Motivos para el desconsuelo, haberlos haylos. Hay quien cruza miles de kilómetros con una minimaleta para buscar una pizzería y unas chocolatinas que tiene en el súper de su barrio. Hay quien se encierra en un crucero para visitar postales en versión “mírame y no me toques”.

Salir de casa es poner en duda esa frase tan de necios, “este es el mejor lugar del mundo”. Este verano he recorrido un país donde los trenes pasan cada 10 minutos, los caminos rurales han mutado en carriles bici, sin hierbas y con bancos de madera que nadie roba. Hay bicis, muchas bicis. Y siempre encuentras alguna sorpresa, como las casitas que allí, siempre custodian un jardín al fondo. Aun así, ni siquiera me atrevo a decir si sí o si no. Solo que me han gustado los Países Bajos. Viajar es dudar. 

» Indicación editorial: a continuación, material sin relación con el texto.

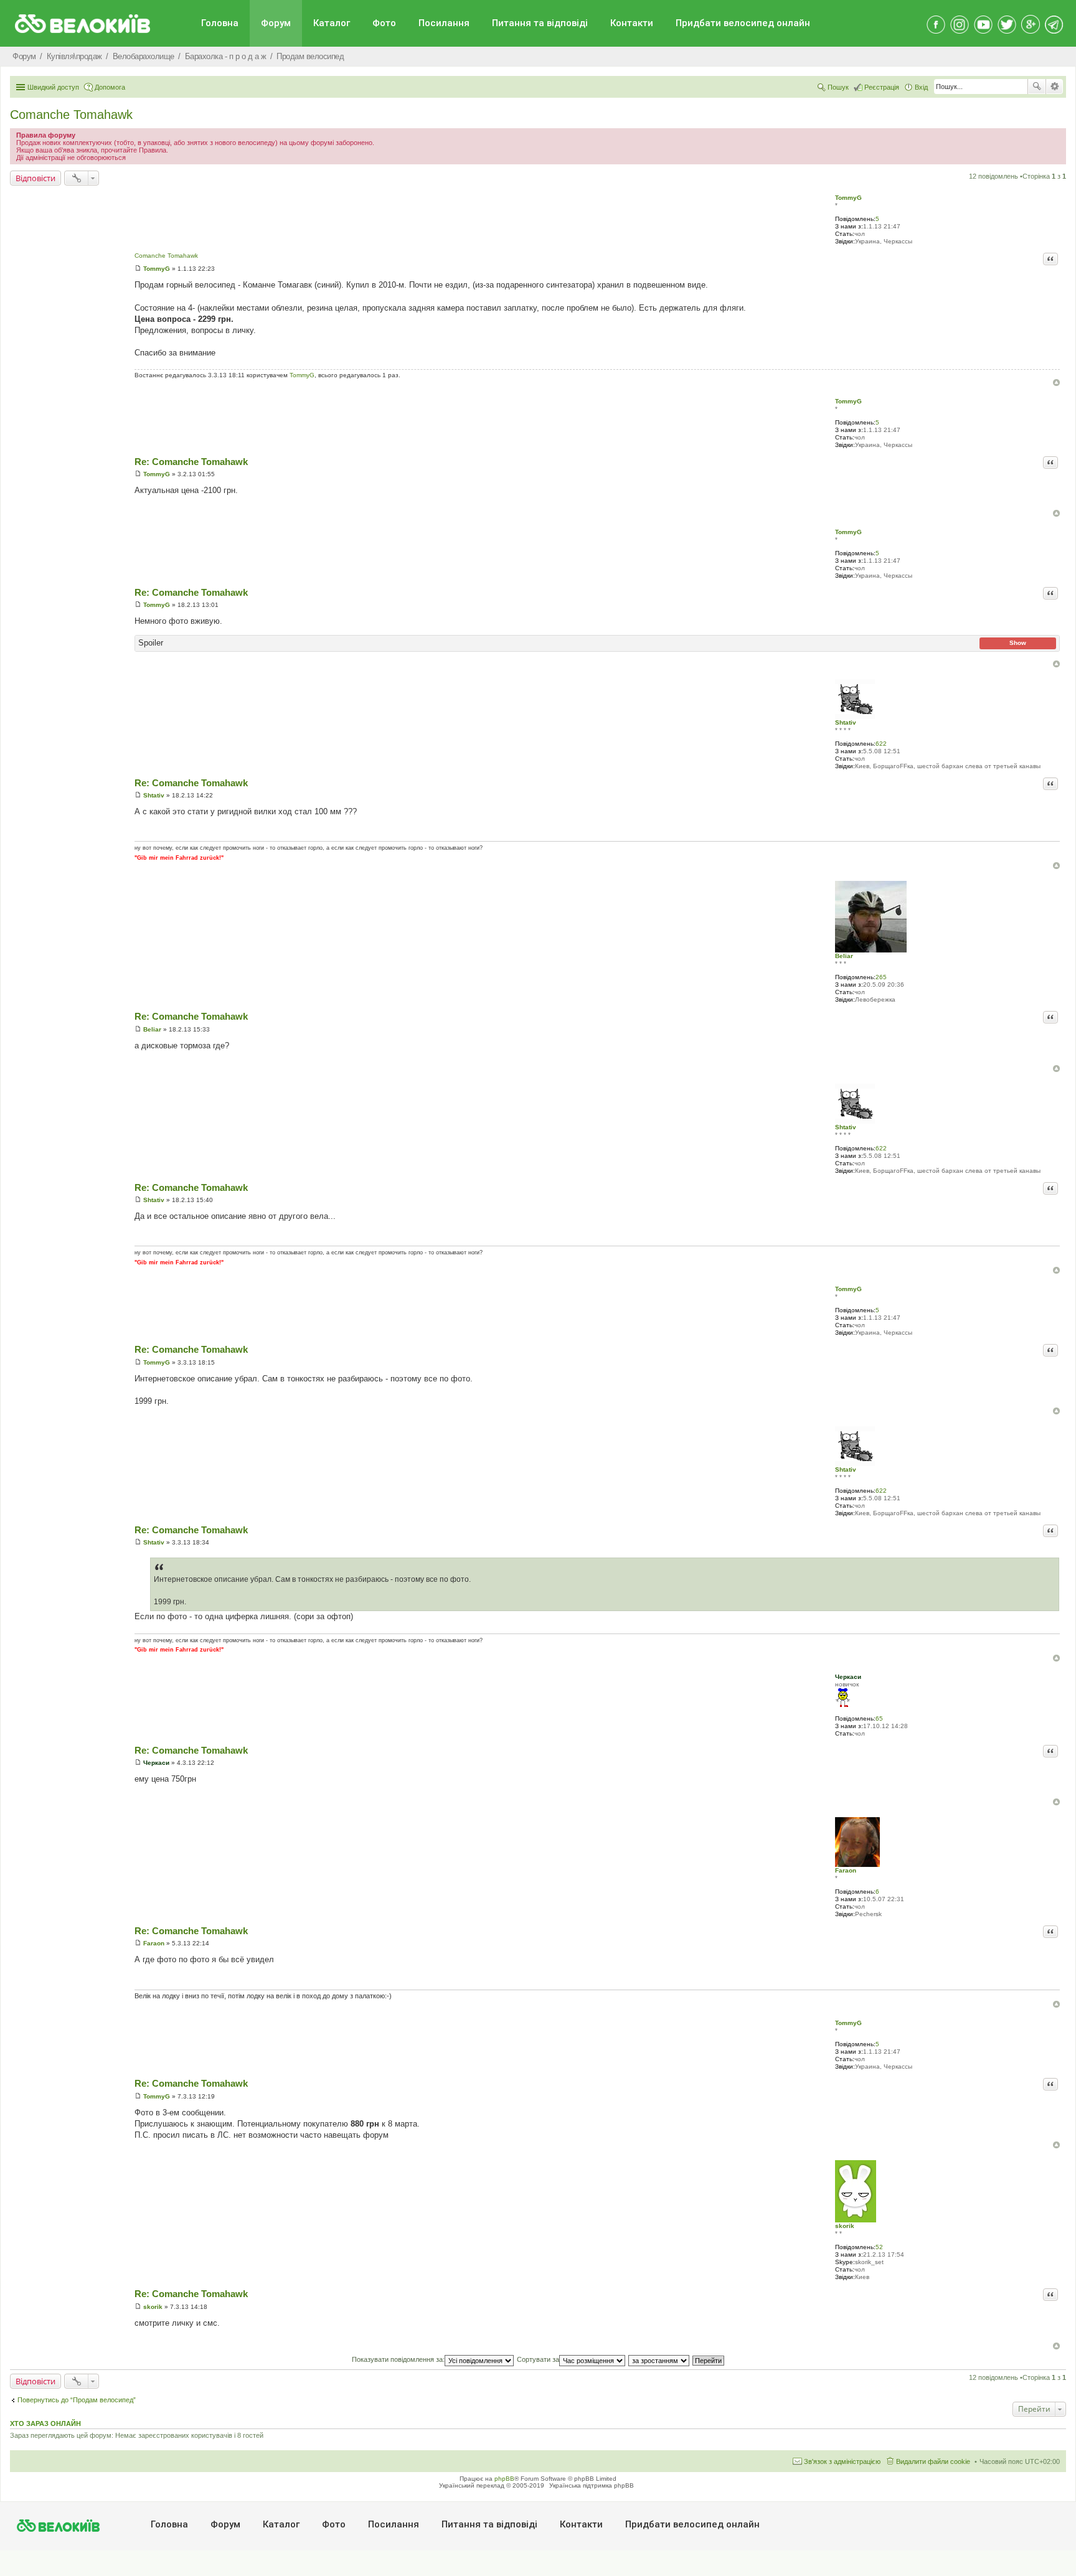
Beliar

El verano te recuerda una manera de deshacer. La sensación de que siempre tienes 30 minutos más para lo que sea. Un paseo que no te lleva a ninguna parte tiene todo el sentido. Si abril y junio son un manual para la juventud, agosto hay que leerlo a partir de los 40. Puedes elegir entre esa nostalgia que solo recuerda que la infancia es el único momento imbatible, o asumir que el verano terminará, pero los que cambiamos somos nosotros. 

“Todo estaba a mi alcance, todo de pronto es nada”, resume Ida Vitale un atardecer, de esos de cielo precioso de agosto. “Solo acepto este mundo iluminado, cierto, inconstante, mío”, empieza un poema como descifrando que de todos los mundos posibles, a veces, olvidamos que es el nuestro en el que vivimos.